|
Comme eux encore, elles comptent
plus de cavaliers que de fantassins, et sont nomades sur un
territoire délimité. Naturellement, beaucoup de mots arabes
se sont glissés dans ce dialecte : il est très-répandu dans
la province de Constantine.
- Le Zouaouïah : il est parlé depuis
Dellys et Hamza jusqu'à Bône. Il représente l'ancien
idiome national dans sa plus grande pureté. On y remarque
toutefois, chez les tribus à l'est de Gigelly, une
légère altération qui proviendrait du commerce avec les
Arabes. Aussi sont-elles traitées, par les Kabyles purs,
de Kebaïls-el-Hadera, Kabyles de la descente.

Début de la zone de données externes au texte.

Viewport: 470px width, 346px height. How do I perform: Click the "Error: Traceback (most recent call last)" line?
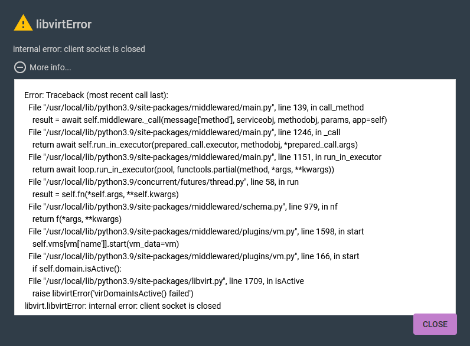pyautogui.click(x=96, y=95)
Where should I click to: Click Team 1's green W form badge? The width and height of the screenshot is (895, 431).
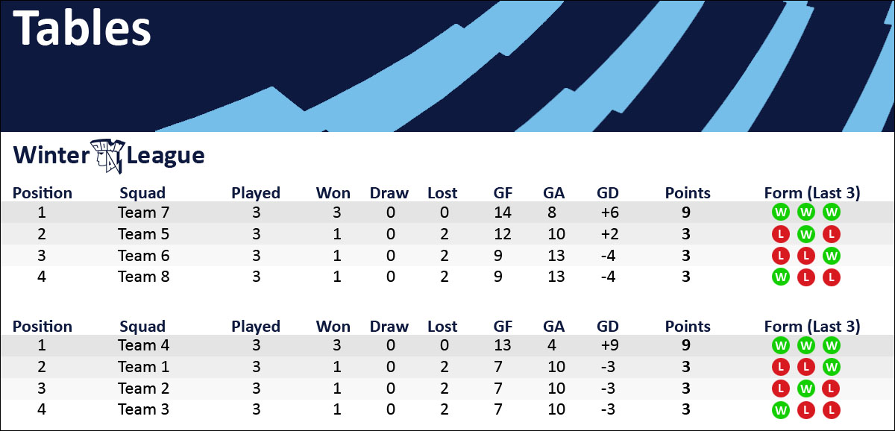coord(832,367)
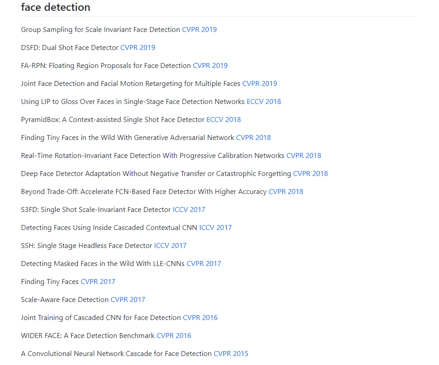The width and height of the screenshot is (439, 365).
Task: Open CVPR 2019 link for Group Sampling paper
Action: [199, 30]
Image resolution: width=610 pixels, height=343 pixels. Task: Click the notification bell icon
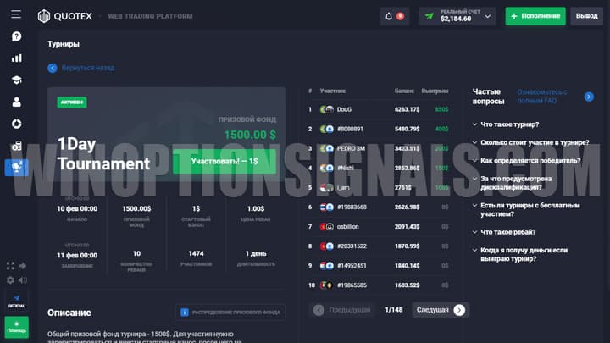[389, 16]
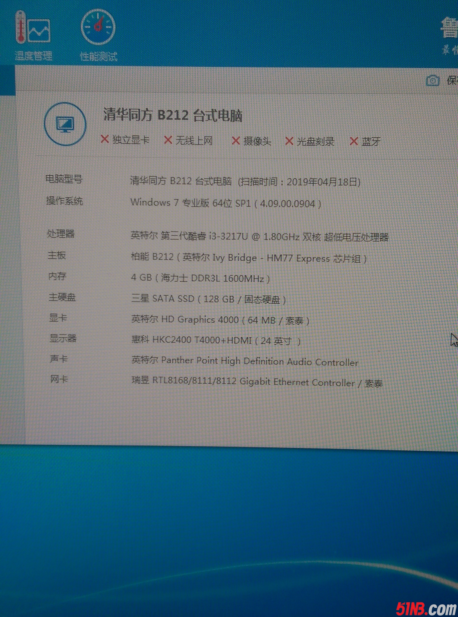Select the 柏能 B212 HM77 motherboard entry
Screen dimensions: 458x617
tap(249, 258)
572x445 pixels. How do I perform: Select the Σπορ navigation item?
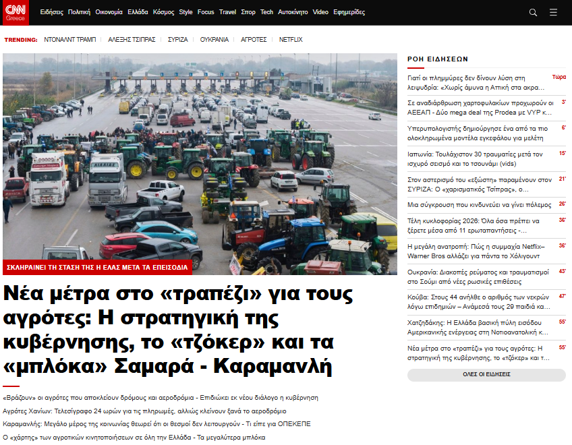248,12
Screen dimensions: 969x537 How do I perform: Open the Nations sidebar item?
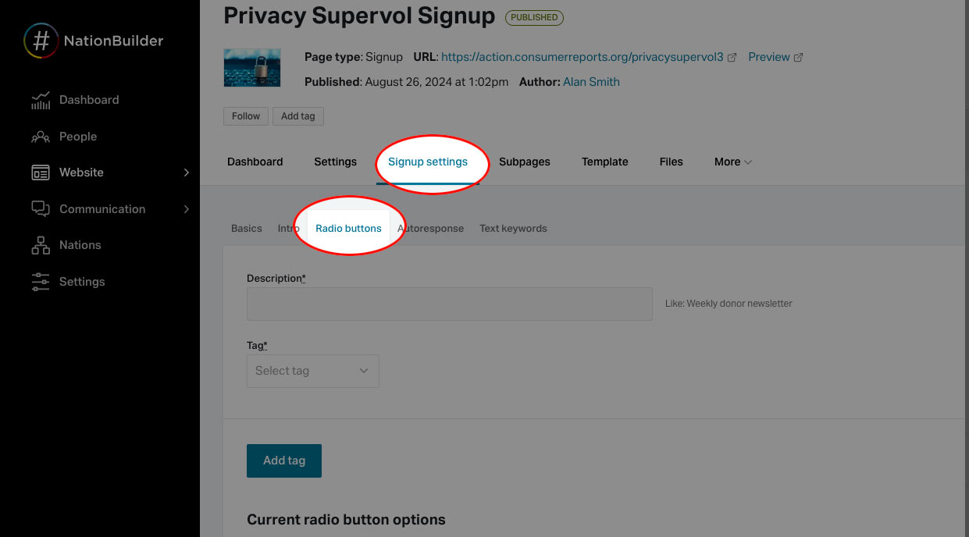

Chez toutes les tribus kabyles, mais principalement chez
celles qui parlent le Zouaouïah, il existe encore un
langage que l'on nomme el Hotsia : le Caché. C'est une
sorte d'argot inventé depuis longtemps déjà par les
malfaiteurs de profession. Les voleurs, les assassins, les
baladins, l'emploient pour converser ensemble, sans que
personne puisse les comprendre. En Kabylie, comme chez nous,
ce langage de convention est repoussé, flétri par les
honnêtes gens.
L'alphabet berbère est perdu. Dans tout le pays kabyle, il
n'existe pas aujourd'hui un seul livre écrit en berbère. Les
Tolbas (1) kabyles, et ils sont nombreux, prétendent
que tous leurs manuscrits, toutes les traces de leur écriture
ont disparu lors de la prise de Bougie, par les Espagnols, en
1510. Cette assertion, d'ailleurs, ne supporte point la
critique : mais il est plus facile de la réfuter que de la
remplacer par une autre.
De nos jours, le berbère ne s'écrit plus qu'avec des
caractères arabes. La Zaouïa de Sidi Ben-ali-Cherif, dont
nous reparlerons ailleurs, possède, dit-on, plusieurs
manuscrits de ce genre.
|
|
(1) Taleb : savant; au pluriel : Tolbas.
|
|
|
|
|
Un Arabe n'apprend point l'idiôme
berbère ; il en retient quelques mots pour son usage, s'il a
des relations fréquentes avec les Kabyles.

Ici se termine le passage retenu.